* **Assignment**
The entries below contain a line with "Open the 未删除记录" and a line with "You are a computer-use agent. Screen". Quote exactly those two lines and all lines between them.

* **Material to process**
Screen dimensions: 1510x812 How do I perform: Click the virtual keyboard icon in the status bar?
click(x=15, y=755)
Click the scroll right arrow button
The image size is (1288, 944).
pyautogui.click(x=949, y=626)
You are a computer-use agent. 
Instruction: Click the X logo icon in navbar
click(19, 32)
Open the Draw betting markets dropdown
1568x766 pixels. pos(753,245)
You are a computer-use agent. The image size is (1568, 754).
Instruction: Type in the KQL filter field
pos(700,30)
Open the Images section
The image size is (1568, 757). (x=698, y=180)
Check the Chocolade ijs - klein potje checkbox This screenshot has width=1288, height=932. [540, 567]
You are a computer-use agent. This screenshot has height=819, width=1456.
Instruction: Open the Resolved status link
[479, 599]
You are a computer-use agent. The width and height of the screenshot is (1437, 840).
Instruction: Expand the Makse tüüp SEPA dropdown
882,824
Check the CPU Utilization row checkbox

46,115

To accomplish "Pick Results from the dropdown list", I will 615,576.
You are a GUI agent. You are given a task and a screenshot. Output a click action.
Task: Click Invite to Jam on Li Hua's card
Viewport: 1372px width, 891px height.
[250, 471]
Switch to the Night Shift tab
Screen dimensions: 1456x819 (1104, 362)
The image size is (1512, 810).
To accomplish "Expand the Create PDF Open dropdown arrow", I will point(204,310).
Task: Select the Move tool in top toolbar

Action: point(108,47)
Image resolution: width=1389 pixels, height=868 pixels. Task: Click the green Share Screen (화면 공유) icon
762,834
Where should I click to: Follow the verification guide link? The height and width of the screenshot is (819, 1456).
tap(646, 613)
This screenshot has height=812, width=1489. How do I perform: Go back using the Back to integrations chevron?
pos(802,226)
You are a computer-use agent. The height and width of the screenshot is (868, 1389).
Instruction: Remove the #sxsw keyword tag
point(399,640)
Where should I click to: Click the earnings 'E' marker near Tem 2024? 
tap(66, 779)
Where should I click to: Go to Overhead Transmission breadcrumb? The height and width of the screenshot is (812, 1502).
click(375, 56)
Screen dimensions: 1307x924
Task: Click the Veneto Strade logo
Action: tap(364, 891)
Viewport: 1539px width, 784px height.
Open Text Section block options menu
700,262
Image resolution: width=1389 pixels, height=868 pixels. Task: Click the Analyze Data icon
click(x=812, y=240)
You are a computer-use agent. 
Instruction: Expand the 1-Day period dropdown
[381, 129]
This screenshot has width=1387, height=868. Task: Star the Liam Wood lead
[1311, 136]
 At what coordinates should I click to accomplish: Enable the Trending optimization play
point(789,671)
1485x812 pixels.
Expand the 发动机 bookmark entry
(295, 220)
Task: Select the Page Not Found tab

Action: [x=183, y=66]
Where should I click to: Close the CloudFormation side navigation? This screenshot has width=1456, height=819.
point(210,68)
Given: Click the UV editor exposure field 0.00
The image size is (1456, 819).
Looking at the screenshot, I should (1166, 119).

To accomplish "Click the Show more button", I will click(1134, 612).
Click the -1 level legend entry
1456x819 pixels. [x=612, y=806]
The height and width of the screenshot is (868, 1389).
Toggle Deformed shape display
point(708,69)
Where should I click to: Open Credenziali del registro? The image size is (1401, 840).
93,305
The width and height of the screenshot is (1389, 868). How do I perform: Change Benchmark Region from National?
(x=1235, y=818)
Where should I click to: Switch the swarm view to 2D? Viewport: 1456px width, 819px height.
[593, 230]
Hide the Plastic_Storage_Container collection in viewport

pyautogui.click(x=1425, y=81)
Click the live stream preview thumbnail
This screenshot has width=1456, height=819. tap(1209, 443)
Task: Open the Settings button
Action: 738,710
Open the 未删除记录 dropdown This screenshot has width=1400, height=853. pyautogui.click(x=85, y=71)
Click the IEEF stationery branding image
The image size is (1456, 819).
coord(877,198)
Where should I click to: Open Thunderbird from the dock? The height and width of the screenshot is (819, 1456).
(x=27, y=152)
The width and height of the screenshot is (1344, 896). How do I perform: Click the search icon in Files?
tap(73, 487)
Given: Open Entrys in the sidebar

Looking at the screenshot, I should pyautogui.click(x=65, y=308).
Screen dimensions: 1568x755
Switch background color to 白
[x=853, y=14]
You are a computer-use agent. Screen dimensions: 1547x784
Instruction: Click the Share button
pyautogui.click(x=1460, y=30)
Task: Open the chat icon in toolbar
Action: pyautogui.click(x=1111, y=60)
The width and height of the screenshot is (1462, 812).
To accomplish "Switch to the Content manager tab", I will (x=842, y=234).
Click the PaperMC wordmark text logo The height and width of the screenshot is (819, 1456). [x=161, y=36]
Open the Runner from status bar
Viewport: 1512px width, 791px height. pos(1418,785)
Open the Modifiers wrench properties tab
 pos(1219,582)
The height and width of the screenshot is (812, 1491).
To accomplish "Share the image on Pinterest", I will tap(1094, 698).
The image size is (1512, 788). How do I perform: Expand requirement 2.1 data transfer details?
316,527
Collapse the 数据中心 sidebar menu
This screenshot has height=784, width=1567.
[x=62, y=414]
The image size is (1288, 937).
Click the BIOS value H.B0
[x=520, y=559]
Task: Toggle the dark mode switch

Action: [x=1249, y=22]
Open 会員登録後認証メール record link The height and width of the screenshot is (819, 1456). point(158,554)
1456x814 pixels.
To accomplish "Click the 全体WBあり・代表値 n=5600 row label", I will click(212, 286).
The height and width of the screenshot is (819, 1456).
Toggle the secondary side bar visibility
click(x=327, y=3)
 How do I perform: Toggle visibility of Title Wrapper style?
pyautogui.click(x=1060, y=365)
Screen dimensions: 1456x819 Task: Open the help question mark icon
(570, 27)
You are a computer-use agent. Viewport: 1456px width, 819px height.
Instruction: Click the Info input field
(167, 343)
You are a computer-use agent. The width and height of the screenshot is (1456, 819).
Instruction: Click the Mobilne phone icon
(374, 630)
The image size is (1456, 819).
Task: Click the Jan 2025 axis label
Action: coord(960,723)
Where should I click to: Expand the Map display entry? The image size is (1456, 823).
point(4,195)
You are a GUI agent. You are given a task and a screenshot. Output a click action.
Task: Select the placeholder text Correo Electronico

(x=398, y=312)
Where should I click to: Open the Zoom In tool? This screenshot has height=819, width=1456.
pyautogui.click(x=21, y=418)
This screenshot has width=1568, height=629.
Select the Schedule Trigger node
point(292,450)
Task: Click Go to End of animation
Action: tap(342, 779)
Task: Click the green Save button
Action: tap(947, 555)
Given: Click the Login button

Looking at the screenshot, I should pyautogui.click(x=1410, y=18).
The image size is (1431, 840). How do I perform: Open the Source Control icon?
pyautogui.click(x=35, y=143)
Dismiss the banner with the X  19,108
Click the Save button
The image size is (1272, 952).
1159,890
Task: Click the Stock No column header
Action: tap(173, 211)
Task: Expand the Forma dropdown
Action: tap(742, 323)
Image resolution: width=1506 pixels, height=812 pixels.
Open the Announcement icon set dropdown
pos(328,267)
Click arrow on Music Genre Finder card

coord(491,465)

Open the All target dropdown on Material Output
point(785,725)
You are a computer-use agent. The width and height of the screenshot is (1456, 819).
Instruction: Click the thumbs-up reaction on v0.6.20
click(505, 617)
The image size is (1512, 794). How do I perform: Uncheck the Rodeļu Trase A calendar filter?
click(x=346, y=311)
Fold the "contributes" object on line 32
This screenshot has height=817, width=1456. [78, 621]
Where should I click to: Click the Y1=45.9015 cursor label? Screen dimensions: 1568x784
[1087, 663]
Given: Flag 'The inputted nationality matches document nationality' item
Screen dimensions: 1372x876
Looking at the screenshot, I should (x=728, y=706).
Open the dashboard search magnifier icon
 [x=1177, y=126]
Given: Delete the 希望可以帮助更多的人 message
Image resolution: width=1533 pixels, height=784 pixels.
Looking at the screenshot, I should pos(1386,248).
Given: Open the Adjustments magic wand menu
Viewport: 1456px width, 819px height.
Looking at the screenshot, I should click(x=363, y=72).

* **Task answer**
Open the 未删除记录 dropdown This screenshot has width=1400, height=853. pyautogui.click(x=85, y=71)
Click the IEEF stationery branding image
The image size is (1456, 819).
coord(877,198)
Where should I click to: Open Thunderbird from the dock? The height and width of the screenshot is (819, 1456).
(x=27, y=152)
The width and height of the screenshot is (1344, 896). How do I perform: Click the search icon in Files?
tap(73, 487)
Given: Open Entrys in the sidebar

Looking at the screenshot, I should pyautogui.click(x=65, y=308).
Screen dimensions: 1568x755
Switch background color to 白
[x=853, y=14]
You are a computer-use agent. Screen dimensions: 1547x784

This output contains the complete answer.